Al giorno d’oggi sta diventando sempre più conveniente avere dalla propria parte un servizio di Cloud per memorizzare le proprie informazioni online. Questo per ovviamente vari scopi: magari lo si fa per evitare di caricare troppo il sistema operativo, a volte lo si fa per mettere da parte qualcosa del quale si teme la perdita. Per questo, fa sempre comodo. Vi sono anche delle eventualità nel quale si ignora di avere proprio un servizio cloud a disposizione!

Ma alla fine dei conti, i servizi sono tanti, e alcuni si differenziano per alcune utilità precise. Cominciamo da una piccola differenza che riguarda queste scelte: è possibile infatti trovare il servizio Cloud Backup e quello Storage.

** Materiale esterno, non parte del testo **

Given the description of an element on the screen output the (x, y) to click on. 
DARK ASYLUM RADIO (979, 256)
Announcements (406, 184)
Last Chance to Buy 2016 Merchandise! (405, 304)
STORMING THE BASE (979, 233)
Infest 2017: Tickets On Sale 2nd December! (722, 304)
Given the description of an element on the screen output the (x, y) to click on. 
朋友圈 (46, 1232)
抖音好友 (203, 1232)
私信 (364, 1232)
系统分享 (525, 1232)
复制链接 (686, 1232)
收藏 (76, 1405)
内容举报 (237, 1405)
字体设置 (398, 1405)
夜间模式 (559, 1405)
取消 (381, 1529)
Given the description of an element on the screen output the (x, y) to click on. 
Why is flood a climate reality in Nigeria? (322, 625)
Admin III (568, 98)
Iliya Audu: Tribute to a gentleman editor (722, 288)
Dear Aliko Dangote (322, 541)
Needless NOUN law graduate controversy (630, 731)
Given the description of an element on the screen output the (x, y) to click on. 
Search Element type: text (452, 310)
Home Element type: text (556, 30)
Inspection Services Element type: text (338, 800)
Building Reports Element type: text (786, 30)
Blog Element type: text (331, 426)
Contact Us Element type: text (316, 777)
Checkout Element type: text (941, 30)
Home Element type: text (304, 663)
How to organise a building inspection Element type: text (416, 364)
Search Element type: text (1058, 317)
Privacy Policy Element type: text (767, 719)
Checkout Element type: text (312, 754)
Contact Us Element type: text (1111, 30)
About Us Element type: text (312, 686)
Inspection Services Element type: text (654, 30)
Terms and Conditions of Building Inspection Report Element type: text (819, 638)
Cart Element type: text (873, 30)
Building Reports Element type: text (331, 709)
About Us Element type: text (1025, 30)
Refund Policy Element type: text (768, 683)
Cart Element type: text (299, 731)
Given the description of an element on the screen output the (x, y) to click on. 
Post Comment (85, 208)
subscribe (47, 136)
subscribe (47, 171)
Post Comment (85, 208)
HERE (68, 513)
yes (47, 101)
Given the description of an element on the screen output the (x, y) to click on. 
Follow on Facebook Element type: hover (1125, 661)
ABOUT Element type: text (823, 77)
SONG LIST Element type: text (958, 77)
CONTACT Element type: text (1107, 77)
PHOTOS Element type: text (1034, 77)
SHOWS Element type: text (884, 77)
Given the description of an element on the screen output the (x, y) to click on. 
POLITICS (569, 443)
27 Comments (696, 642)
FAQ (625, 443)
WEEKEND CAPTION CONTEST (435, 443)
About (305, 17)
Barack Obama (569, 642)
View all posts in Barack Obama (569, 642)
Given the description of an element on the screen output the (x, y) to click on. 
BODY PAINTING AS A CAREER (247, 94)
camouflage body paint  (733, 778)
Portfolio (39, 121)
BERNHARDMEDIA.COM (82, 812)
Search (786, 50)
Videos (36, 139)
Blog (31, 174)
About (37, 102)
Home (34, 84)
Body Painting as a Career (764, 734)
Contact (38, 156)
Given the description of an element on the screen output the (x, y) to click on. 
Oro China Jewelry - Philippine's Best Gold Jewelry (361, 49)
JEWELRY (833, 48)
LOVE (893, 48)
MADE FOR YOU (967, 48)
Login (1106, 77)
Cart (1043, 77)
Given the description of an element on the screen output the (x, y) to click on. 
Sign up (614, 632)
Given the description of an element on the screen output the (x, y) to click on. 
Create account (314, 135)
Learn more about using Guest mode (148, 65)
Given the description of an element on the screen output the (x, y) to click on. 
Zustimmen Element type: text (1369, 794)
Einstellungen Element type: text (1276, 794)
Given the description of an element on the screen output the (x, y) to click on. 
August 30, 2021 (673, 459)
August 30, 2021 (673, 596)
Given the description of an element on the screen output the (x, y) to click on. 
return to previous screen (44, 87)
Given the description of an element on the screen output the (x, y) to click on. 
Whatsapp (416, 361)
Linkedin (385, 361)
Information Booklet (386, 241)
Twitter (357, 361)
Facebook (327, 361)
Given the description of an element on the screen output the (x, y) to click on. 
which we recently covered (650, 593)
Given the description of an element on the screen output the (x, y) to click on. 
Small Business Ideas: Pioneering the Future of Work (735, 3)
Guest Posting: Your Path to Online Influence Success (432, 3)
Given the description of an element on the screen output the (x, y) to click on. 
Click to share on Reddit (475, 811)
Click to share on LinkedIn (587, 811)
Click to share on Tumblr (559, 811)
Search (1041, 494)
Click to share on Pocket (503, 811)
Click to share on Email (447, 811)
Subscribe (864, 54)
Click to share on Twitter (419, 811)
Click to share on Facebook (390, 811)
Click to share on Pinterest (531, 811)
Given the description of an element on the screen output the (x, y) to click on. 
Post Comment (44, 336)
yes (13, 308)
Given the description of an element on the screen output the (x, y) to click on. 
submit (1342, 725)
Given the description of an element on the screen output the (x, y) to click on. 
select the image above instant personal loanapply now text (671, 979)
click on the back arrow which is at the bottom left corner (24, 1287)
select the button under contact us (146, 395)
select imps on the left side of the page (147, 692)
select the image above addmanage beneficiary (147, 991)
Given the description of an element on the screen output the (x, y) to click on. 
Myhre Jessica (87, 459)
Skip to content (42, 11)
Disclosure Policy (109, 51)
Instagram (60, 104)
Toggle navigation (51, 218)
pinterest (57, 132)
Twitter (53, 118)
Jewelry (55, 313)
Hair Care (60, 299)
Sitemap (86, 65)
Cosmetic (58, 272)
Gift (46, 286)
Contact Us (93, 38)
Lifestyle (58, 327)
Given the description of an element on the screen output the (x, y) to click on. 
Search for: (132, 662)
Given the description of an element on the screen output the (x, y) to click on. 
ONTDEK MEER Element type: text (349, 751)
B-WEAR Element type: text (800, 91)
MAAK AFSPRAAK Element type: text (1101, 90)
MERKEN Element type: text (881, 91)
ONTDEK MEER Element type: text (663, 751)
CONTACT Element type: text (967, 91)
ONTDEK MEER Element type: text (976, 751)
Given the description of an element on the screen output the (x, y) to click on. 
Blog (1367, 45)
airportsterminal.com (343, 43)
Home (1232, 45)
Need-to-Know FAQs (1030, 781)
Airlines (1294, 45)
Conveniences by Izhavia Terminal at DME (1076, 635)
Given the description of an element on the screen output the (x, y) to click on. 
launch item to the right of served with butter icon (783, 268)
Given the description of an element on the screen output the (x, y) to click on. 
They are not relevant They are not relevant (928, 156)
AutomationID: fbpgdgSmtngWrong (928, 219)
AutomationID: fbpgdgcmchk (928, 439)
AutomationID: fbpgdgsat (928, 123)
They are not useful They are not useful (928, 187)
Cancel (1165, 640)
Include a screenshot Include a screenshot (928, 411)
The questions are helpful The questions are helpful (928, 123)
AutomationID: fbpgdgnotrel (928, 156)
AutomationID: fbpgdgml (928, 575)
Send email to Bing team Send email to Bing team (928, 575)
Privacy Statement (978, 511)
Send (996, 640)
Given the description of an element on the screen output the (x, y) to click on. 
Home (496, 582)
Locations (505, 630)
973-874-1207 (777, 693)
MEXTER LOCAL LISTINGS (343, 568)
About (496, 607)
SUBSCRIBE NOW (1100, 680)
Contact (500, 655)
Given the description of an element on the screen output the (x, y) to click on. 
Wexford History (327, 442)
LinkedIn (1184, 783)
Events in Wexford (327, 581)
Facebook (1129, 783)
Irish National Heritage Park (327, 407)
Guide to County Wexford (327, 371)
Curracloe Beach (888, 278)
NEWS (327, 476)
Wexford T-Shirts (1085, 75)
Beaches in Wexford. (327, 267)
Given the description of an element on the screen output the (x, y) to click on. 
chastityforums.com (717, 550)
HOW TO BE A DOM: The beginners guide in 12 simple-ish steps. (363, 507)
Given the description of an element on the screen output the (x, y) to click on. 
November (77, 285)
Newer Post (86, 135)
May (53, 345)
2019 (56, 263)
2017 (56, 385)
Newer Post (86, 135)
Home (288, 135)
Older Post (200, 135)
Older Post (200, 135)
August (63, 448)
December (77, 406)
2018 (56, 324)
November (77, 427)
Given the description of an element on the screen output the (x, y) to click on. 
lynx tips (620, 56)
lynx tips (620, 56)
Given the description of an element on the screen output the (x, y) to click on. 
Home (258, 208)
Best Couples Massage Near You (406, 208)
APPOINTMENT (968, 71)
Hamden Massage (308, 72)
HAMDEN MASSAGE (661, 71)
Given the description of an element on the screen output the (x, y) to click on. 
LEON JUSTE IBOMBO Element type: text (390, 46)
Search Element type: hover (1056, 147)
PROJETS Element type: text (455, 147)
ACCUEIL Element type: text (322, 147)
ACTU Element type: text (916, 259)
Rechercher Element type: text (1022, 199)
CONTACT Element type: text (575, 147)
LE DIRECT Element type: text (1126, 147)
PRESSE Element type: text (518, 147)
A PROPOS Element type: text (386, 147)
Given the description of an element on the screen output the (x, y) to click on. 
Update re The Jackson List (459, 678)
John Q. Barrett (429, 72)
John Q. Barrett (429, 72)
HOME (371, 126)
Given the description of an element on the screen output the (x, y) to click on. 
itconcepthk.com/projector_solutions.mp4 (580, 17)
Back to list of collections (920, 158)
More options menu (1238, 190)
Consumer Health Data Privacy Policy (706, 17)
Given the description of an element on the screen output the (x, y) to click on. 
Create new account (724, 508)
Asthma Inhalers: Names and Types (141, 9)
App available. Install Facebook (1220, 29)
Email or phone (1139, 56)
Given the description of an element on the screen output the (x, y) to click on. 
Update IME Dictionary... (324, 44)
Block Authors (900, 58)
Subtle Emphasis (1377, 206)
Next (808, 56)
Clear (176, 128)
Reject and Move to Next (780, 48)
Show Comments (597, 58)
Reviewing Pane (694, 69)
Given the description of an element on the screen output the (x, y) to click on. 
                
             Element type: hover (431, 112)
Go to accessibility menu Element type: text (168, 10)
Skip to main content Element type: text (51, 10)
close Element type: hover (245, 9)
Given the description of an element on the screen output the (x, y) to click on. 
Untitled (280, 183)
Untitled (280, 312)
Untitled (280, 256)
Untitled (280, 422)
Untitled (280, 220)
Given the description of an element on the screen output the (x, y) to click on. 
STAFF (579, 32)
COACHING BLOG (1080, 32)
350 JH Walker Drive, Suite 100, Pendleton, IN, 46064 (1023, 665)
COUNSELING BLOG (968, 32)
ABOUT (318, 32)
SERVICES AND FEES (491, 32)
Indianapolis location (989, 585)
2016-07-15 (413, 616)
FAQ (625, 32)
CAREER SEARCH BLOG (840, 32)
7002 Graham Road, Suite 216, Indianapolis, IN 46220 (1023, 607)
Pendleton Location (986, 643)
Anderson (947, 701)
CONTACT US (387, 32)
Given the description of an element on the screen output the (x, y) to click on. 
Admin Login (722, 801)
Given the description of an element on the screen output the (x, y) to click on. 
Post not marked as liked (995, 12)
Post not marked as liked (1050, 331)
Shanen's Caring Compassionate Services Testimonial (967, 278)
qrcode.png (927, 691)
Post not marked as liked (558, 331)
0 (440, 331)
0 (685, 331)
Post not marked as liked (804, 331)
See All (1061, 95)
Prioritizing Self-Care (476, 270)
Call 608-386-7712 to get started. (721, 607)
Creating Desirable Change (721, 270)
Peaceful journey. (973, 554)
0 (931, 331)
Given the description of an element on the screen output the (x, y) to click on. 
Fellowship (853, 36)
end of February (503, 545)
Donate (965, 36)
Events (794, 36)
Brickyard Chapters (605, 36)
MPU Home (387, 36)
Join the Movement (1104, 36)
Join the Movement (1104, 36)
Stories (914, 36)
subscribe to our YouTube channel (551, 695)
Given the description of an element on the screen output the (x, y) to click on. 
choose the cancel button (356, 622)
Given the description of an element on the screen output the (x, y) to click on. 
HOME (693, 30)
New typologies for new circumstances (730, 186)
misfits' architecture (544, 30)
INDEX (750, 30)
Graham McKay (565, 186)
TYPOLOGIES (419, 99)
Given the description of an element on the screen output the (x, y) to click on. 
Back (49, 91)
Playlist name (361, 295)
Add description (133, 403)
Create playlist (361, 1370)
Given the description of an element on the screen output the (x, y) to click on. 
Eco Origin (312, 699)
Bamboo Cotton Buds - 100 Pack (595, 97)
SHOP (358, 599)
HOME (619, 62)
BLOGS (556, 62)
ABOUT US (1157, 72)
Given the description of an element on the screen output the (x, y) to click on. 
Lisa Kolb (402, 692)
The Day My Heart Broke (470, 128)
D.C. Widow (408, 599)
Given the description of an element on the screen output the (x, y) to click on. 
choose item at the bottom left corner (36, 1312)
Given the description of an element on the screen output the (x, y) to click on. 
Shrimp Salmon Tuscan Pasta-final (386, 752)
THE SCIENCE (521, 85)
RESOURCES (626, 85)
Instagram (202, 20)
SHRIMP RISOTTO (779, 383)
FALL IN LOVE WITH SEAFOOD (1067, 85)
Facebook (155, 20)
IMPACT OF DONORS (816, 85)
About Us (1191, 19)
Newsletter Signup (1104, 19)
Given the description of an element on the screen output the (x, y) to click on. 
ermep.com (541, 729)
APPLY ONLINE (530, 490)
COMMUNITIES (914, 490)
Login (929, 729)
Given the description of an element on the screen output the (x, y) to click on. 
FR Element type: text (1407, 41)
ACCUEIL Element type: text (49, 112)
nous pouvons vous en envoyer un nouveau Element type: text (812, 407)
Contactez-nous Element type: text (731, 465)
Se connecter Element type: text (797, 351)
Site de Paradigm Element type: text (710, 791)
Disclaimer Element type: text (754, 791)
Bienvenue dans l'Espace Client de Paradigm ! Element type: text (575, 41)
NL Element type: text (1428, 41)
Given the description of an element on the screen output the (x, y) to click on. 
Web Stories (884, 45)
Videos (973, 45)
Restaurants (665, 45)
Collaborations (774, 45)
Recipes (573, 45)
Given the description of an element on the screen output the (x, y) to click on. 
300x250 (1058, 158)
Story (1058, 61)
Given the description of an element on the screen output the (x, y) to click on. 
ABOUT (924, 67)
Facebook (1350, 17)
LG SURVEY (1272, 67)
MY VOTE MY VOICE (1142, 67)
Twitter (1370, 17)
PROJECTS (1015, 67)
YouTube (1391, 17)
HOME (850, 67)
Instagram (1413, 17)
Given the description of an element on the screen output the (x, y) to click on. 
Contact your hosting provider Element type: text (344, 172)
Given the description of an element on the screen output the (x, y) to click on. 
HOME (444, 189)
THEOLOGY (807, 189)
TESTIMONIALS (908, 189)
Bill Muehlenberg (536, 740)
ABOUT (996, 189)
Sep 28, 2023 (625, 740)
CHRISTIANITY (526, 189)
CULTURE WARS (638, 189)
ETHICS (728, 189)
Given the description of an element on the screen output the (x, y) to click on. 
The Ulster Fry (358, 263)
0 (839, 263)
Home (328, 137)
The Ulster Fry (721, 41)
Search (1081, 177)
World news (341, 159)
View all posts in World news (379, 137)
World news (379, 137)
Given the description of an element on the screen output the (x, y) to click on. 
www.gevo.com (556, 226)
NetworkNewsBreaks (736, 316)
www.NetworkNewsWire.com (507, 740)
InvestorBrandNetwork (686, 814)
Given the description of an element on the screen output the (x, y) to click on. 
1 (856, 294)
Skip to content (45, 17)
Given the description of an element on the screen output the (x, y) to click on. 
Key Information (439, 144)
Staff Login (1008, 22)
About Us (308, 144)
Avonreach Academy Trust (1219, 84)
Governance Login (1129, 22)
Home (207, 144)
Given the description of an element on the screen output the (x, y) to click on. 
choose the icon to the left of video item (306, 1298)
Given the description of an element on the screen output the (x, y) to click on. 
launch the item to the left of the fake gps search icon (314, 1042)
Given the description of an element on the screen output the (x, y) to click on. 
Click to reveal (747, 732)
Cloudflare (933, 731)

I servizi Backup servono per memorizzare in tempo reale tutti i file che sono presenti su un preciso dispositivo, utile nel caso si perde qualche informazione o se a seguito di qualche installazione viene corrotto il sistema operativo del prodotto (o qualche programma vitale). In questo caso basta accedere al Backup per ripristinare completamente il dispositivo ed i suoi dati più necessari.

I servizi Storage sono invece quelli che vengono spesso visti come Dropbox o Amazon, il quale memorizzano i dati che vengono salvati dall’utente, per poi permetterne la condivisione fra più persone. Questo significa naturalmente che sono le soluzioni più utilizzate ed utili per una buona quantità di scopi, anche per quel che riguarda l’uso ufficio. Generalmente è possibile avere a che fare con tantissimi usi diversi, ma appunto questo scopo più secondario permette di avere accesso a tantissimi servizi sparsi per la rete.

Quindi bisogna capire principalmente cosa intendete fare con il vostro PC, per ottenere un servizio Cloud che sia soddisfacente per le vostre possibilità. Vi sono alcuni servizi che sviluppano le proprie funzioni da Storage, ma hanno anche una sincronizzazione attiva dei contenuti d’una qualsiasi cartella. In questo caso è possibile avere a che fare con Google Drive, o GDrive, il quale svolge una sincronizzazione attiva e permette anche di condividere alcuni contenuti precisi. OneDrive di Microsoft anche è meglio integrato, permettendo di lanciare files fra più utenti con relativa semplicità.

DropBox, o il servizio Cloud di Amazon (se si ha specialmente un abbonamento Prime) sono decisamente più adatti per un controllo più classico di ciò che si memorizza nel proprio sistema, o che si vuole salvare a parte in un altro tipo di sito web. Tendono ad essere comunque utili per memorizzare qualcosa ed eventualmente lasciarla lì, senza preoccupazioni particolari su quando si dovrà scaricare o condividere tale file.

A volte bisogna anche considerare la solidità che invece offre un servizio di Cloud Backup. Anche se questi sono servizi dedicati quasi esclusivamente per sincronizzare un intero dispositivo, possono essere anche ovviamente utili per fornire un mezzo di memorizzazione online per vari tipi di files. In tutto questo è possibile trovare più sicurezza, anche se ad un costo fisso, mettendo così in evidenza magari la possibilità di salvare contenuti che richiedono una cura maggiore rispetto ai Cloud Storage più classici.

Perciò, una soluzione ideale per tutti i giorni sono i normali cloud storage, magari optando per servizi che hanno una certa sincronizzazione comoda (OneDrive, GDrive) nel caso d’un utilizzo più professionale, non può mancare ovviamente qualche servizio di Backup più solido.